Save todoshcenko/21f82bae5d5bbd89258d2949ee10812d to your computer and use it in GitHub Desktop.
chapter from "Linux Socket Programming by Example" from Warren Gay

Choosing a Socket Type

You already know that choosing a domain value for the socket(2) or socketpair(2) function chooses a protocol family to be used. For example, you know that

  • PF_LOCAL (which is the same as PF_UNIX) indicates that a local UNIX socket protocol family is being specified.
  • PF_INET indicates that the Internet family of protocols is used.

Consequently, you now have to learn about only two more input arguments.

The socket type argument in the socket(2) and socketpair(2) function calls indicates how a socket will interface with your program. But this is not the whole story, as this parameter also has implications for the protocol that is selected. (You'll understand this better as you progress through this chapter.)

The programmer typically chooses one of the following values for the socket type argument:

  • SOCK_STREAM *
  • SOCK_DGRAM *
  • SOCK_SEQPACKET
  • SOCK_RAW

The entries marked with an asterisk (*) are the two you'll normally use. The SOCK_SEQPACKET type is commonly used on non-Internet protocols such as X.25, or the amateur radio protocol AX.25. There are a few additional types that could be listed here. However, they are outside of the scope of this text.

NOTE

The SOCK_RAW macro specifies that the programmer wants a "raw" interface to the socket. This allows the programmer more direct control over the communications and its packets. However, it also requires an intimate knowledge of the protocol and its underlying packet structure. For this reason, the SOCK_RAW socket will not be studied in this book.

Understanding the SOCK_STREAM Socket Type

The SOCK_STREAM socket type is used when you want to perform stream I/O with a remote socket. A stream in the socket sense is the same concept that applies to a UNIX pipe. Bytes written to one end of the pipe (or socket) are received at the other end as one continuous stream of bytes. There are no dividing lines or boundaries. There is no record length, block size, or concept of a packet at the receiving end. Whatever data is currently available at the receiving end is returned in the caller's buffer.

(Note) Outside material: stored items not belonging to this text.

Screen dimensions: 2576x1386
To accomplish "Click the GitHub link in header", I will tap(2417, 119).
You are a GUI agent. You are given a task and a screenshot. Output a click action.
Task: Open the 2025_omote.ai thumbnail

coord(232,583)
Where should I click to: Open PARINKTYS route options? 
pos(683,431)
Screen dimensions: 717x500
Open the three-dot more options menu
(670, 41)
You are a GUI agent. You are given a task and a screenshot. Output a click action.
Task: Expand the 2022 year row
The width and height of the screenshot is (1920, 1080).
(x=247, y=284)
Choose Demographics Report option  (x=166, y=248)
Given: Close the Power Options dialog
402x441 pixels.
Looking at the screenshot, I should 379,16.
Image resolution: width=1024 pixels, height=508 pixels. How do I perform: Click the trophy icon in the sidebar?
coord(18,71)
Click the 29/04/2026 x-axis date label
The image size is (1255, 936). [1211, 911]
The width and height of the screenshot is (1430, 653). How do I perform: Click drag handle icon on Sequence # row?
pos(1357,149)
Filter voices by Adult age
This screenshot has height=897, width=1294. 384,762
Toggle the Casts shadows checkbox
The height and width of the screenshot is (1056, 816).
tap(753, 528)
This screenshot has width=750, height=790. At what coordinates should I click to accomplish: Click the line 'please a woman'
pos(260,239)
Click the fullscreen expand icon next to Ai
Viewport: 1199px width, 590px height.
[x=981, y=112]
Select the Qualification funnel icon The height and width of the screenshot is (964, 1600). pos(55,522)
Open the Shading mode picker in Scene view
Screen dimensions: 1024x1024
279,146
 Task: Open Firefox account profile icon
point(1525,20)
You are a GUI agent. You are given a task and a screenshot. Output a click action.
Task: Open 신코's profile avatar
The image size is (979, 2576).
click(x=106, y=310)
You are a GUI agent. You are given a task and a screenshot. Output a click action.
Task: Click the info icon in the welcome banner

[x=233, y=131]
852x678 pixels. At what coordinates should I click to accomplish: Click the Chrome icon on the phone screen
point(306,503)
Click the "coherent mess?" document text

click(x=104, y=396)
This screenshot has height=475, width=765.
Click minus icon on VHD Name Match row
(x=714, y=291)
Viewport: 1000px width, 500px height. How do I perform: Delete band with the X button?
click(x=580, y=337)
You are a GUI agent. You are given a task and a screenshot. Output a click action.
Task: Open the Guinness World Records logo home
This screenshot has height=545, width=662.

An example to review might help illustrate the stream I/O concept. In this example, there is a local process on your host that has connected to a remote process on a remote host. The local host is going to send data to the remote host in two separate write(2) calls as follows:

  1. The local process writes 25 bytes of data to be sent to the remote process, by socket. The Linux kernel might or might not choose to buffer this data. Buffering helps improve the performance of the kernel and the network facilities.
  2. Another 30 bytes are written by the local process to be sent to the remote process.
  3. The remote process executes a function designed to receive data from the socket. The receiving buffer in this example allows up to 256 bytes to be read. The remote process receives the 55 bytes that were written in steps 1 and 2.

Note what has happened. The local process has performed two separate writes to the socket. These could be two different messages or two different data structures. Yet, the remote process received all of the written data as one combined unit of 55 bytes.

Another way to look at this example is that the local process might have had to create one message in two partial writes. The receiving end received the message as one combined unit.

At other times, depending on timing and buffer availability, the remote process might first get the original piece of 25 bytes (or perhaps even less). Then, on a successive receive function call, obtain the remaining 30 bytes. In short, a stream socket does not preserve any message boundary. It simply returns the data it has to the receiving application.

The receiving end cannot tell what the original message boundaries were. In our example, it cannot tell that the first write(2) was for 25 bytes and the second was for 30. All it can know is the data bytes that it received and that the total bytes sent was 55.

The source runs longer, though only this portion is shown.